- _Task prompt_:
Filter the data for lines with the word "computer" and copy those lines.

- _Dataset entries_:

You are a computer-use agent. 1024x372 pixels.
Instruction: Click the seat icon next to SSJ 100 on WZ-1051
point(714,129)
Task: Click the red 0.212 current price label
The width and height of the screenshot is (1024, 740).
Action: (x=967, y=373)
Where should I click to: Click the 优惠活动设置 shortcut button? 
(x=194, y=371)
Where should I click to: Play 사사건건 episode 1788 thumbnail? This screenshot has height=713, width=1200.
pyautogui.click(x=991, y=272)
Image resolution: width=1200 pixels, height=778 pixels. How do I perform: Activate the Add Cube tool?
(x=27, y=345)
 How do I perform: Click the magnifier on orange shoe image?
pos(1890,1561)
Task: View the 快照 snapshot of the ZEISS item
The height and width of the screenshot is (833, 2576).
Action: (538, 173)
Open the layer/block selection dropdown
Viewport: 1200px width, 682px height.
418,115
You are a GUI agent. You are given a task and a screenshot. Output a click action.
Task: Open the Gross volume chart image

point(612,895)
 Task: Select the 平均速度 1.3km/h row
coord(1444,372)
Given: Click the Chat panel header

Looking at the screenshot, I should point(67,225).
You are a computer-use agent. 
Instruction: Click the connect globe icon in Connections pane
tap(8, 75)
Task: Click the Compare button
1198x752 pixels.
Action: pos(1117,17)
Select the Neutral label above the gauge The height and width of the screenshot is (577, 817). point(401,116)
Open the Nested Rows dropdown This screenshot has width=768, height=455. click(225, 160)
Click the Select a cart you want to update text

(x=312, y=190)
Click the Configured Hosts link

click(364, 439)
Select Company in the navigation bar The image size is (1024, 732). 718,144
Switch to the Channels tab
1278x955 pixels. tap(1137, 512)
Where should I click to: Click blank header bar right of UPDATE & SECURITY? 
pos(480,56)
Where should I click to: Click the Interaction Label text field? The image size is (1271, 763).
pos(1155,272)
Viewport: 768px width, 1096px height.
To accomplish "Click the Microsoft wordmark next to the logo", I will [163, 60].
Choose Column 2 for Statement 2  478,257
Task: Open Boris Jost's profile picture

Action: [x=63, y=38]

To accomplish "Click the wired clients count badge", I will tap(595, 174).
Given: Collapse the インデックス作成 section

- _Task response_:
You are a computer-use agent. 1024x372 pixels.
You are a computer-use agent. 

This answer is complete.